The ongoing conflict in Europe has exposed a new vulnerability in main battle tanks (MBTs) with the rise of First Person View (FPV) drones. These drones, often equipped with explosives, have proven effective at damaging tanks by targeting weak spots. This brings to the forefront the constant challenge of balancing firepower, mobility, and protection in tank design. Traditionally, tank designers have had to juggle these three factors to create an effective fighting vehicle, but new threats are changing the equation.
In a tank-versus-tank battle, firepower has always been a critical factor. As tank armor has grown stronger, the guns that pierce that armor have had to become more lethal. Modern tanks often have heavily armored frontal arcs, making them difficult to penetrate. To counter this, tank guns fire high-velocity projectiles, such as long-rod penetrators, designed to pierce enemy armor—especially when they hit a weak spot.
But firepower isn’t the only threat tanks face. Tanks must also defend against missiles, which use high-velocity metal jets created by metallic cones inside the missile warheads. Explosive Reactive Armor (ERA) was developed to disrupt these jets. However, missile designers responded with tandem charges—two-stage warheads that defeat ERA by triggering it with the first charge and penetrating with the second. This back-and-forth between armor and munitions continues, with top-attack missiles now targeting the vulnerable tops of tanks, such as the turret and engine deck, which are hard to protect without making the tank too heavy.
Now, FPV drones are introducing a new layer of complexity.
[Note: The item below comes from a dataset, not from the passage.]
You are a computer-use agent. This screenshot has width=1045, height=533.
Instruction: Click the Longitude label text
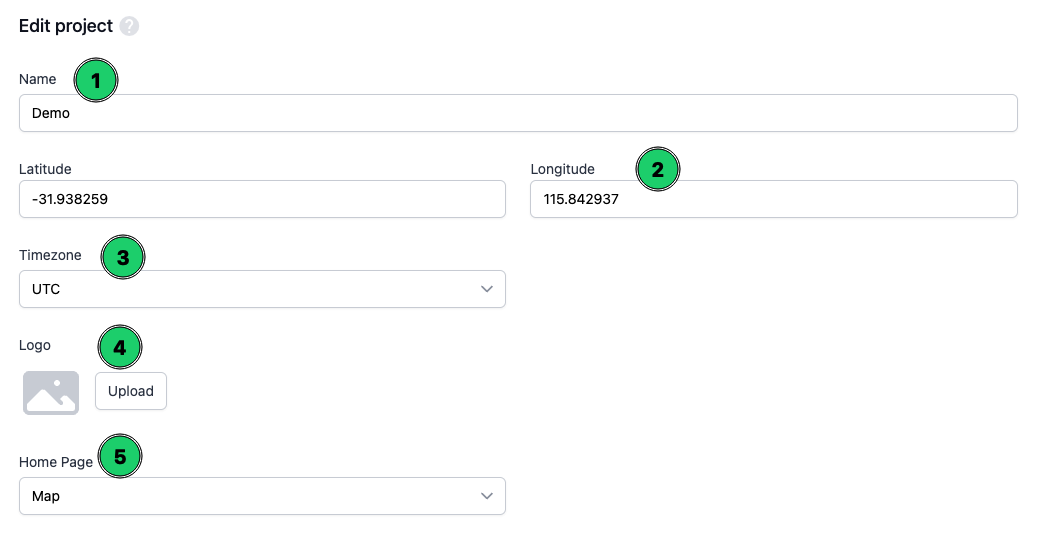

These drones, controlled by operators, can strike tanks at vulnerable spots, such as the engine or tracks. To counter this threat, some tanks are now equipped with steel mesh nets above them, designed to prematurely detonate drone-carried explosives, reducing their effectiveness. While this may prevent complete destruction, drones can still disable tanks by damaging critical systems like tracks, limiting their mobility.
With all these challenges, tank protection is constantly evolving. From advanced armors to missile defenses and now anti-drone measures, the focus is on keeping the tank operational on the battlefield. But while protection and firepower see rapid innovation, the mobility side of tank design has remained relatively stable.
When we talk about mobility, we’re really discussing the engine. The engine powers the tank, giving it the ability to move and maneuver. Despite many advancements in tank technology, the engines in many tanks, both Russian and NATO models, haven’t changed much over the years. These engines have been improved incrementally with superchargers and turbochargers, but the basic structure remains the same. The only revolutionary design in recent decades was the introduction of the gas turbine engine in the M1 Abrams tank. Yet, most tanks worldwide still rely on diesel engines.
The challenge lies in producing an engine that delivers high power in a compact space while withstanding the harsh conditions of combat. Only a few companies worldwide have the capability to manufacture these engines, and having access to reliable engine technology is crucial for any nation that wants to maintain a tank force. If you can’t produce or source engines reliably, your tanks become ineffective, no matter how well-designed they are in other respects.
That’s why I believe that tank design should start with the engine. The engine dictates what the rest of the tank can achieve in terms of mobility, firepower, and protection. If you can’t guarantee a reliable engine supply, the rest of the design becomes irrelevant over time. Tanks remain in service for decades, and they need engines that can be maintained and replaced throughout their long service lives.
This focus on the engine doesn’t mean neglecting other aspects of tank design, such as firepower and protection. There are many possibilities in these areas, but they must be balanced with the weight penalty that heavier armor and larger guns impose. Ultimately, the tank’s weight must match the power of the engine that drives it. Hard choices must be made, not just by designers but by the customers who need to ensure that their tanks are operational over the long term.
In conclusion, modern tank design requires a holistic approach, but it should start with the engine. Ensuring that a tank has a reliable power source is essential, as all other features depend on it. Protection, firepower, and active defense systems are important, but without a robust engine, a tank can’t perform its role effectively. By prioritizing the engine, designers can create tanks that not only survive on the battlefield but remain operational for years to come.